BANDUNG,FOKUSJabar.id: Asosiasi Pengusaha Indonesia (APINDO) Jawa Barat mendukung upaya pemerintah dalam menjamin kesejahteraan ibu dan anak, terutama pada 1.000 hari pertama kehidupan. Hal ini seiring dengan disahkannya rancangan Undang-Undang (RUU) Kesejahteraan Ibu dan Anak (KIA) pada Fase 1.000 Hari Pertama Kehidupan (HPK) menjadi Undang-Undang (UU) dalam Rapat Paripurna DPR di Ruang Sidang Paripurna DPR, Senayan, Jakarta, Selasa (4/6/2024).
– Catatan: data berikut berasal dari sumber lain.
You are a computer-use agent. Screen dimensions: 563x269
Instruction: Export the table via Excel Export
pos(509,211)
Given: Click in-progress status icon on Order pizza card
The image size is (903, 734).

Dalam UU KIA yang baru disahkan tersebut, mengatur ketentuan cuti bagi ibu hamil dan suami yang mendampingi istri selama masa persalinan. Setidaknya terdapat dua poin penting dari UU KIA tersebut yakni setiap ibu berhak mendapat cuti selama 3 bulan pertama dan ditambah 3 bulan berikutnya jika terdapat kondisi khusus yang dibuktikan dengan surat keterangan dokter serta kewajiban suami untuk mendampingi istri selama masa persalinan dengan pemberian hak cuti selama 2 hari dan dapat diberikan tambahan 3 hari berikutnya atau sesuai kesepakatan pemberi kerja.
“Kami mendukung upaya pemerintah dalam menjamin kesejahteraan ibu dan anak, terutama pada 1.000 hari pertama kehidupan. Hal ini sejalan dengan program APINDO Nasional dalam berpatisipasi menurunkan prevalensi stunting,” kata Ketua DPP APINDO Jabar, Ning Wahyu Astutik kepada wartawan, Jumat (7/6/2024).
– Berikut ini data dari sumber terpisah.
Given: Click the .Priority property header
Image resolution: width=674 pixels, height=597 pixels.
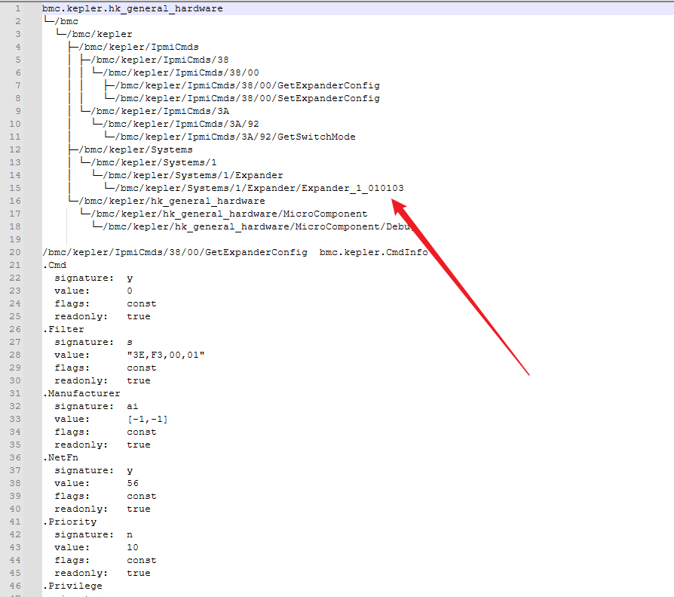Looking at the screenshot, I should (69, 522).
Meski demikian, lanjut Ning, para pengusaha memerlukan kejelasan mengenai indikator ‘kondisi khusus’ yang tertera pada Undang-Undang tersebut. Dengan demikian, tidak terjadi multitafsir dalam penerapannya termasuk di dalamnya pengaturan tentang dokter spesialis yang menjadi rujukan bagi ibu hamil atau melahirkan.
“UU KIA ini berpotensi menambah beban baru bagi dunia usaha, khususnya yang masih dalam skala kecil. UU ini mewajibkan perusahaan untuk membayarkan gaji pekerja yang cuti hamil secara penuh di empat bulan pertama kemudian 75 persen gaji untuk bulan kelima dan keenam. Tak hanya itu, perusahaan pun mungkin perlu merekrut dan melatih pekerja baru untuk menggantikan pekerja yang sedang cuti sehingga bisa menimbulkan biaya tambahan,” Ning menjelaskan.
APINDO Jabar menilai, UU KIA dapat berdampak pada produktivitas tenaga kerja, baik nasional maupun di Jabar. Saat ini, Indonesia masih menghadapi masalah rendahnya tingkat produktivitas yang berada di peringkat 96 dari 174 negara berdasarkan Human Capital Index tahun 2022.
“Berdasarkan data BPS, tingkat produktivitas Jabar pada 2022 pun sangat rendah yakni di peringkat 22 dari seluruh provinsi di Indonesia. Selain itu, Tingkat Partispasi Angkatan Kerja (TPAK) Jabar juga masih rendah, di mana pada 2023 TPAK Perempuan 47,98 persen yang jauh lebih kecil dari pada laki-laki yang mencapai angka 84,63 persen. Kami khawatir jika UU KIA ini justru memperkecil kesempatan bagi perempuan untuk bekerja karena dapat menurunkan tingkat produktivitas pada perusahaan,” Ning menerangkan.
Untuk itu, APINDO Jabar mendorong dialog sosial yang efektif antara pekerja dan pengusaha seiring dengan disahkannya UU KI tersebut. Dengan demikian, perlindungan pekerja perempuan serta keberlangsungan dunia usaha tetap tercipta dengan baik.
“Kebijakan mengenai cuti hamil dan atau melahirkan ini sudah disepakati di dalam Peraturan Perusahaan (PP) atau Peraturan Kerja Bersama (PKB) di perusahaan masing-masing sehingga bisa tetap menjadi acuan bersama sepanjang belum diubah,” Ning menegaskan.